I remained mute at the sight (which I know is most unlike me) so the great poet continued "There is, within that marsh, a fabulous owl, the Stygian Marsh Owl."

"Ah" (for I can always find voice for opinions ornithological) "Asio stygius, of the southern and central latitudes of the Americas (and twice claimed at least by the Yankee-doodlers). Yes, yes, I am familiar with this fowle."

"No, no, no, no, no, no, no. That is a mortal owl, that is the Stygian Owl, so named by humans after this beast. The true Stygian Marsh Owl is a huge snarly, bitey, clawey, snowy-coloured fowle said to be, like Cerebus, a guard, to the gates out of this particular a'birdering Hell."

"A'birderers who find themselves stuckfast here must tick the Owl on their lists to escape their sufferings. But this snowy fowle only reveals itself rarely, and then usually only to a single observer. And when knowledge of their claim becomes public the foul waters of the marsh boil with rage as all those trapped within seek out the name of the one who claims it. For if the single observer claimant is revealed, then their sighting can be made unsubstantiated. What you see before you are all the unhappy souls a'tu-whittering, and that is their sufferance everlasting; an unhappy gnawing and gnashing, forever and a day, until a written description is dealt with. When it starts over again."
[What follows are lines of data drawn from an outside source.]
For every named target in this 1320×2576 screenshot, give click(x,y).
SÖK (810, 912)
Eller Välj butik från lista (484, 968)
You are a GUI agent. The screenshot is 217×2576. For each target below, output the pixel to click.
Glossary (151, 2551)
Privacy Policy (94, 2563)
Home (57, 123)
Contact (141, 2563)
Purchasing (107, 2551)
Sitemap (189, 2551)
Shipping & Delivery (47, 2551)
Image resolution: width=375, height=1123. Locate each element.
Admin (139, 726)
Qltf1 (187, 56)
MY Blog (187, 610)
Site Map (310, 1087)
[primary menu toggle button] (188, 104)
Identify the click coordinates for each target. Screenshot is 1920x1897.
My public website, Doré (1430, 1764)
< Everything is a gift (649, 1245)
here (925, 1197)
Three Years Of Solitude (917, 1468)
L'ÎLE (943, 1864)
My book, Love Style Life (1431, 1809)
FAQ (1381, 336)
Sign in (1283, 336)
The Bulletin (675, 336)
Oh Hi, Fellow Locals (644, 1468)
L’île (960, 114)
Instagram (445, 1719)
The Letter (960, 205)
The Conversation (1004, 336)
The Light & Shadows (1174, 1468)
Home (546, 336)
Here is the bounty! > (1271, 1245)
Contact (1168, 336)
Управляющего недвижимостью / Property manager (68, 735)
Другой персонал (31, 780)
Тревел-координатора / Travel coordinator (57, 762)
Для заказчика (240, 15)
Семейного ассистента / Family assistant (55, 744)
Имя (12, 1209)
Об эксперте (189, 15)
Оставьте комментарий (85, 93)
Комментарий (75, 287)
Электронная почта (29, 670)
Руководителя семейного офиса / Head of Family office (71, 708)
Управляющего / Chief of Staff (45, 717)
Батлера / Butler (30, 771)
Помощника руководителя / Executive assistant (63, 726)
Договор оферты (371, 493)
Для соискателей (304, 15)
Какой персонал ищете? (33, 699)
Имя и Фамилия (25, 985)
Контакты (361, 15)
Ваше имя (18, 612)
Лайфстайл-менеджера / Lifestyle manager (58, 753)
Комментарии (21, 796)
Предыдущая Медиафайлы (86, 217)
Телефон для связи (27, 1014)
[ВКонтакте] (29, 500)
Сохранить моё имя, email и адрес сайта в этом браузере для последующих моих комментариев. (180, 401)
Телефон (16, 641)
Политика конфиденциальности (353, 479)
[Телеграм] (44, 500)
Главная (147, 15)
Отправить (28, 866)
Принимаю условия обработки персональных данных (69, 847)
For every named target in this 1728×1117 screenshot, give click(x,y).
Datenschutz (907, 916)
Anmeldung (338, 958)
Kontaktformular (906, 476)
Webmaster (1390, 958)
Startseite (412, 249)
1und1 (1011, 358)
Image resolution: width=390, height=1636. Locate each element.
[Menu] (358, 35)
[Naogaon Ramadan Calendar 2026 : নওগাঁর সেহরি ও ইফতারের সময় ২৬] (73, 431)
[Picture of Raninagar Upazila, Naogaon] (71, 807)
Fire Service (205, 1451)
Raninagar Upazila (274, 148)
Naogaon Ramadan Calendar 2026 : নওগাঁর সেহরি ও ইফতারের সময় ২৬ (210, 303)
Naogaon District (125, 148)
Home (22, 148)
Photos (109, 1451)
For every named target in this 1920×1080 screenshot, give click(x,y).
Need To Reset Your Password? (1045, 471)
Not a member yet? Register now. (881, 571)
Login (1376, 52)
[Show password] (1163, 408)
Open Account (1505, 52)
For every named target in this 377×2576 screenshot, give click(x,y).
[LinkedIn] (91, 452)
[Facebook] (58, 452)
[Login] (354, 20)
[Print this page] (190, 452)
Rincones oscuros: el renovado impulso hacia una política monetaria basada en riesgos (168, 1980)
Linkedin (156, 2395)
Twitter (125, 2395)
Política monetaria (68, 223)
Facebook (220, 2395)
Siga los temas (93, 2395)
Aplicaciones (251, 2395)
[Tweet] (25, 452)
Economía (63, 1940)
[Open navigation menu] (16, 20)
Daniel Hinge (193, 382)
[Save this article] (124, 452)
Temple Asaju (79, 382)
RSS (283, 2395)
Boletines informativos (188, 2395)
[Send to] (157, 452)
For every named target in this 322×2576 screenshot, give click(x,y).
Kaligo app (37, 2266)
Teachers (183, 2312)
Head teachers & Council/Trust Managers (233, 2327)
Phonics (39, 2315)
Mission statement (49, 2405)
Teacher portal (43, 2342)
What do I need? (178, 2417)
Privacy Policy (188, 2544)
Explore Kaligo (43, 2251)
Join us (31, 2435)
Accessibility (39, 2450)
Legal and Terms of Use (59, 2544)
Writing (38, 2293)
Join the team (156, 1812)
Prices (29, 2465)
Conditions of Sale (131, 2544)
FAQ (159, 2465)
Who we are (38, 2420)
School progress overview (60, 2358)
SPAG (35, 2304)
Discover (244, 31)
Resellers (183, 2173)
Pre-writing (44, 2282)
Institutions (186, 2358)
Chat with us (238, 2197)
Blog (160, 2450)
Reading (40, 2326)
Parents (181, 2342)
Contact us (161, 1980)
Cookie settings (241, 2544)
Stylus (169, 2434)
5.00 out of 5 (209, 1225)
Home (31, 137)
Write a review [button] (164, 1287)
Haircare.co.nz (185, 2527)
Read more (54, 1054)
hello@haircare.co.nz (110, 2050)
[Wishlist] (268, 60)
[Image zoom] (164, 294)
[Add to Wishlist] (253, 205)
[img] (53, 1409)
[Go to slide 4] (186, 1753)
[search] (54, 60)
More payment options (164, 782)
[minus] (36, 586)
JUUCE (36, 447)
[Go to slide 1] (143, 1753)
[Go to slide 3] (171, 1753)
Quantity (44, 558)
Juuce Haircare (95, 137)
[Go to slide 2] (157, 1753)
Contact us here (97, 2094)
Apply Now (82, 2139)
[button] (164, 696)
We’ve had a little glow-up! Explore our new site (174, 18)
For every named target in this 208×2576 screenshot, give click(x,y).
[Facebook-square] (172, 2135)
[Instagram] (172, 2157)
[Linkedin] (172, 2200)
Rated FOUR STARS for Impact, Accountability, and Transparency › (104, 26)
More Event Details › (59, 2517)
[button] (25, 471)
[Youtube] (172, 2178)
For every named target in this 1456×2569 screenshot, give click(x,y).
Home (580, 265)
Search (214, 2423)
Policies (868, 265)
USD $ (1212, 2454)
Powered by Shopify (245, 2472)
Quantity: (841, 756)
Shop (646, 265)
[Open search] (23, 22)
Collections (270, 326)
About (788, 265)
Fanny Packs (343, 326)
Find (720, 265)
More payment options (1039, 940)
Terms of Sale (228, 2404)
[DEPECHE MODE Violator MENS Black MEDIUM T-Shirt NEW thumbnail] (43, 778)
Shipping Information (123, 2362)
I looked upon those seething masses, and could hear their cacophonous cries;- "Who, who-hoo-hoo?"

Virgil chanted "If they gain the name, then they can pour shame, to disallow all claim." (I was beginning to think Virgil was not that great a poet by this point.) "For to stop getting through, gives another the view, and so carries on the game."

At this point I awoke, mortified. Such horrific rhyme(!).

But in the light of day I am more relaxed now, especially as putting the story down on paper here has helped distance me from such suffering.

I do now wonder if I should still risk continuing this night with Dante's second part, Purgatorio? No, perhaps not just yet. After all, I already have a full day's a'birdering planned. I am certain such a day will provide me with enough fanciful visions upon which to dream most vividly. A'birdering Hell can wait.

No, forget details of the fowle, describe to me the a'birderer(!)